• **About this task**: Please transcribe the entries below without omitting a single character.

Dataset entries:

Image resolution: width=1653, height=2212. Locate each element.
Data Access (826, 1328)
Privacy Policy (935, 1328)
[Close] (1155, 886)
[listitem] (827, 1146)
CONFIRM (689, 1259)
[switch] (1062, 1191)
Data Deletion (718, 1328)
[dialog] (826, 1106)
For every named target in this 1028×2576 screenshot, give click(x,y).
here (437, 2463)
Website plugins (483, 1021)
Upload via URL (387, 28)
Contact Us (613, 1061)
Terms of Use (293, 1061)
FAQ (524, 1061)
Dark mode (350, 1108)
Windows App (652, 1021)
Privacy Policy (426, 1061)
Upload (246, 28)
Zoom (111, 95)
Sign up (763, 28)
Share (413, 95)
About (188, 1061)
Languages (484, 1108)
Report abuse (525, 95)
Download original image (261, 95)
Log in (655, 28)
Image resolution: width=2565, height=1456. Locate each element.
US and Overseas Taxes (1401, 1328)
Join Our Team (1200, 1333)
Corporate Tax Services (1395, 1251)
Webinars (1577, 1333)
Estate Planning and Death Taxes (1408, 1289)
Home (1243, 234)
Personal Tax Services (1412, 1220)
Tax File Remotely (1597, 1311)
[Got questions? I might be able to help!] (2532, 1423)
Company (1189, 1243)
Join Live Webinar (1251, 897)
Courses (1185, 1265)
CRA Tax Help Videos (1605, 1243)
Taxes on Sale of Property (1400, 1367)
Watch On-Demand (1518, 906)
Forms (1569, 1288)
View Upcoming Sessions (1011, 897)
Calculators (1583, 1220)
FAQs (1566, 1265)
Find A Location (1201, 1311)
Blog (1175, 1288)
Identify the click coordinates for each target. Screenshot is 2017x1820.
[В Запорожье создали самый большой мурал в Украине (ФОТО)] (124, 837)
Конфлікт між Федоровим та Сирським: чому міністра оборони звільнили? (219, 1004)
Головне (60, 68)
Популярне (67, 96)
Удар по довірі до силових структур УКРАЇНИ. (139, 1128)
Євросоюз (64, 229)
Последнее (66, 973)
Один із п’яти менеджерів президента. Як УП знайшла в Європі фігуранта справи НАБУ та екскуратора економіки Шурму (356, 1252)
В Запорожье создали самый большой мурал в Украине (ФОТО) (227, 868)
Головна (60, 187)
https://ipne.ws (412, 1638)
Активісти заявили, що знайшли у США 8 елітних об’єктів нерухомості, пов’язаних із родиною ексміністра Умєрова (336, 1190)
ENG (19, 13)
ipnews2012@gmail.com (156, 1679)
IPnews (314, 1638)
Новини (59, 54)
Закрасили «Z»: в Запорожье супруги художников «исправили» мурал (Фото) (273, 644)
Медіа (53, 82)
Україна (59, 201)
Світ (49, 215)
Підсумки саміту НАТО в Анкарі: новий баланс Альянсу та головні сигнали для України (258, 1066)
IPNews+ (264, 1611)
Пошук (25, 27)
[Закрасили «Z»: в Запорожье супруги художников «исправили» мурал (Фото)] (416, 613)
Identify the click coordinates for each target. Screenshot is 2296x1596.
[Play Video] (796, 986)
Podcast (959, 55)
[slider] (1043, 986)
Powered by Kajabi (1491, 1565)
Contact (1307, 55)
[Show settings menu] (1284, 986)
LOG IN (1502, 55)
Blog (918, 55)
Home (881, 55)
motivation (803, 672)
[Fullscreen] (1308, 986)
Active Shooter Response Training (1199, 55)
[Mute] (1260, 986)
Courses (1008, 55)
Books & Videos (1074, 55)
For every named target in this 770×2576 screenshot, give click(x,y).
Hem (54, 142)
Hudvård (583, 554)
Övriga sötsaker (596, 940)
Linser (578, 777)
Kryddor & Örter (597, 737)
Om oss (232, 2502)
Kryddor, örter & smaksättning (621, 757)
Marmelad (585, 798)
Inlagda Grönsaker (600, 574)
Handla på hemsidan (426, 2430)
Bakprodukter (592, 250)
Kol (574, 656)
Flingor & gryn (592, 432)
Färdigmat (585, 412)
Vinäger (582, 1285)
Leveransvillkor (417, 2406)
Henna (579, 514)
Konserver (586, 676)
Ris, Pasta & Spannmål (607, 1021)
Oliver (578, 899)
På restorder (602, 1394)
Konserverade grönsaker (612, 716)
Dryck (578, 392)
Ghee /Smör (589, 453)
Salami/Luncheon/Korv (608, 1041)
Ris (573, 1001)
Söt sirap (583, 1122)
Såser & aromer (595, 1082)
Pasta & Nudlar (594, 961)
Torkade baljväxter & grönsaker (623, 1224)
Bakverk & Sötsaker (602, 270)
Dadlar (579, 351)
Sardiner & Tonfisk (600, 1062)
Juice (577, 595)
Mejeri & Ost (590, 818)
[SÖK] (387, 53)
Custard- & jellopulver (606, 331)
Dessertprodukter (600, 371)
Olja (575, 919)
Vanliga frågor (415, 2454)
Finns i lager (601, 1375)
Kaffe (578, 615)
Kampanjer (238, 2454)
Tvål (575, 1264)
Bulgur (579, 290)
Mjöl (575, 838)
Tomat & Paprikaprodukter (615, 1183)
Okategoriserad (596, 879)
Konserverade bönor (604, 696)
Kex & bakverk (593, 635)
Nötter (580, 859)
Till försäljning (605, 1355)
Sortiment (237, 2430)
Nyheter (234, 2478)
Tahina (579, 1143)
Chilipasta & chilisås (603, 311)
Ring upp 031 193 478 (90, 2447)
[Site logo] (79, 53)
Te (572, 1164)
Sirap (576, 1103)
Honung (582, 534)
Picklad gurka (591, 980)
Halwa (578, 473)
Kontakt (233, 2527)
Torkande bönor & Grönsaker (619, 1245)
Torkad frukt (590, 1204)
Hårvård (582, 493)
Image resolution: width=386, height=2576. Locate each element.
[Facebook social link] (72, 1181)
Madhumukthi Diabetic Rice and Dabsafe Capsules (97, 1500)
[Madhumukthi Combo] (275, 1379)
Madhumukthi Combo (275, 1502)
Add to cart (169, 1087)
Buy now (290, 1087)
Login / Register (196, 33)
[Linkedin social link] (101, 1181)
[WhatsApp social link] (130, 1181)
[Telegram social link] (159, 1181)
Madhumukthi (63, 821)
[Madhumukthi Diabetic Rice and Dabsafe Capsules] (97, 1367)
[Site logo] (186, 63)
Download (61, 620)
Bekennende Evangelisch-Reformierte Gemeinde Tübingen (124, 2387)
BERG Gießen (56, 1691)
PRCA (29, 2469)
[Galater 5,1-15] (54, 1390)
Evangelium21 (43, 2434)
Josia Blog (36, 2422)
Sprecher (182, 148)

• **Written response**:
Image resolution: width=1653, height=2212. Locate each element.
Data Access (826, 1328)
Privacy Policy (935, 1328)
[Close] (1155, 886)
[listitem] (827, 1146)
CONFIRM (689, 1259)
[switch] (1062, 1191)
Data Deletion (718, 1328)
[dialog] (826, 1106)
For every named target in this 1028×2576 screenshot, give click(x,y).
here (437, 2463)
Website plugins (483, 1021)
Upload via URL (387, 28)
Contact Us (613, 1061)
Terms of Use (293, 1061)
FAQ (524, 1061)
Dark mode (350, 1108)
Windows App (652, 1021)
Privacy Policy (426, 1061)
Upload (246, 28)
Zoom (111, 95)
Sign up (763, 28)
Share (413, 95)
About (188, 1061)
Languages (484, 1108)
Report abuse (525, 95)
Download original image (261, 95)
Log in (655, 28)
Image resolution: width=2565, height=1456. Locate each element.
US and Overseas Taxes (1401, 1328)
Join Our Team (1200, 1333)
Corporate Tax Services (1395, 1251)
Webinars (1577, 1333)
Estate Planning and Death Taxes (1408, 1289)
Home (1243, 234)
Personal Tax Services (1412, 1220)
Tax File Remotely (1597, 1311)
[Got questions? I might be able to help!] (2532, 1423)
Company (1189, 1243)
Join Live Webinar (1251, 897)
Courses (1185, 1265)
CRA Tax Help Videos (1605, 1243)
Taxes on Sale of Property (1400, 1367)
Watch On-Demand (1518, 906)
Forms (1569, 1288)
View Upcoming Sessions (1011, 897)
Calculators (1583, 1220)
FAQs (1566, 1265)
Find A Location (1201, 1311)
Blog (1175, 1288)
Identify the click coordinates for each target. Screenshot is 2017x1820.
[В Запорожье создали самый большой мурал в Украине (ФОТО)] (124, 837)
Конфлікт між Федоровим та Сирським: чому міністра оборони звільнили? (219, 1004)
Головне (60, 68)
Популярне (67, 96)
Удар по довірі до силових структур УКРАЇНИ. (139, 1128)
Євросоюз (64, 229)
Последнее (66, 973)
Один із п’яти менеджерів президента. Як УП знайшла в Європі фігуранта справи НАБУ та екскуратора економіки Шурму (356, 1252)
В Запорожье создали самый большой мурал в Украине (ФОТО) (227, 868)
Головна (60, 187)
https://ipne.ws (412, 1638)
Активісти заявили, що знайшли у США 8 елітних об’єктів нерухомості, пов’язаних із родиною ексміністра Умєрова (336, 1190)
ENG (19, 13)
ipnews2012@gmail.com (156, 1679)
IPnews (314, 1638)
Новини (59, 54)
Закрасили «Z»: в Запорожье супруги художников «исправили» мурал (Фото) (273, 644)
Медіа (53, 82)
Україна (59, 201)
Світ (49, 215)
Підсумки саміту НАТО в Анкарі: новий баланс Альянсу та головні сигнали для України (258, 1066)
IPNews+ (264, 1611)
Пошук (25, 27)
[Закрасили «Z»: в Запорожье супруги художников «исправили» мурал (Фото)] (416, 613)
Identify the click coordinates for each target. Screenshot is 2296x1596.
[Play Video] (796, 986)
Podcast (959, 55)
[slider] (1043, 986)
Powered by Kajabi (1491, 1565)
Contact (1307, 55)
[Show settings menu] (1284, 986)
LOG IN (1502, 55)
Blog (918, 55)
Home (881, 55)
motivation (803, 672)
[Fullscreen] (1308, 986)
Active Shooter Response Training (1199, 55)
[Mute] (1260, 986)
Courses (1008, 55)
Books & Videos (1074, 55)
For every named target in this 770×2576 screenshot, give click(x,y).
Hem (54, 142)
Hudvård (583, 554)
Övriga sötsaker (596, 940)
Linser (578, 777)
Kryddor & Örter (597, 737)
Om oss (232, 2502)
Kryddor, örter & smaksättning (621, 757)
Marmelad (585, 798)
Inlagda Grönsaker (600, 574)
Handla på hemsidan (426, 2430)
Bakprodukter (592, 250)
Kol (574, 656)
Flingor & gryn (592, 432)
Färdigmat (585, 412)
Vinäger (582, 1285)
Leveransvillkor (417, 2406)
Henna (579, 514)
Konserver (586, 676)
Ris, Pasta & Spannmål (607, 1021)
Oliver (578, 899)
På restorder (602, 1394)
Konserverade grönsaker (612, 716)
Dryck (578, 392)
Ghee /Smör (589, 453)
Salami/Luncheon/Korv (608, 1041)
Ris (573, 1001)
Söt sirap (583, 1122)
Såser & aromer (595, 1082)
Pasta & Nudlar (594, 961)
Torkade baljväxter & grönsaker (623, 1224)
Bakverk & Sötsaker (602, 270)
Dadlar (579, 351)
Sardiner & Tonfisk (600, 1062)
Juice (577, 595)
Mejeri & Ost (590, 818)
[SÖK] (387, 53)
Custard- & jellopulver (606, 331)
Dessertprodukter (600, 371)
Olja (575, 919)
Vanliga frågor (415, 2454)
Finns i lager (601, 1375)
Kaffe (578, 615)
Kampanjer (238, 2454)
Tvål (575, 1264)
Bulgur (579, 290)
Mjöl (575, 838)
Tomat & Paprikaprodukter (615, 1183)
Okategoriserad (596, 879)
Konserverade bönor (604, 696)
Kex & bakverk (593, 635)
Nötter (580, 859)
Till försäljning (605, 1355)
Sortiment (237, 2430)
Nyheter (234, 2478)
Tahina (579, 1143)
Chilipasta & chilisås (603, 311)
Ring upp 031 193 478 (90, 2447)
[Site logo] (79, 53)
Te (572, 1164)
Sirap (576, 1103)
Honung (582, 534)
Picklad gurka (591, 980)
Halwa (578, 473)
Kontakt (233, 2527)
Torkande bönor & Grönsaker (619, 1245)
Torkad frukt (590, 1204)
Hårvård (582, 493)
Image resolution: width=386, height=2576. Locate each element.
[Facebook social link] (72, 1181)
Madhumukthi Diabetic Rice and Dabsafe Capsules (97, 1500)
[Madhumukthi Combo] (275, 1379)
Madhumukthi Combo (275, 1502)
Add to cart (169, 1087)
Buy now (290, 1087)
Login / Register (196, 33)
[Linkedin social link] (101, 1181)
[WhatsApp social link] (130, 1181)
[Telegram social link] (159, 1181)
Madhumukthi (63, 821)
[Madhumukthi Diabetic Rice and Dabsafe Capsules] (97, 1367)
[Site logo] (186, 63)
Download (61, 620)
Bekennende Evangelisch-Reformierte Gemeinde Tübingen (124, 2387)
BERG Gießen (56, 1691)
PRCA (29, 2469)
[Galater 5,1-15] (54, 1390)
Evangelium21 (43, 2434)
Josia Blog (36, 2422)
Sprecher (182, 148)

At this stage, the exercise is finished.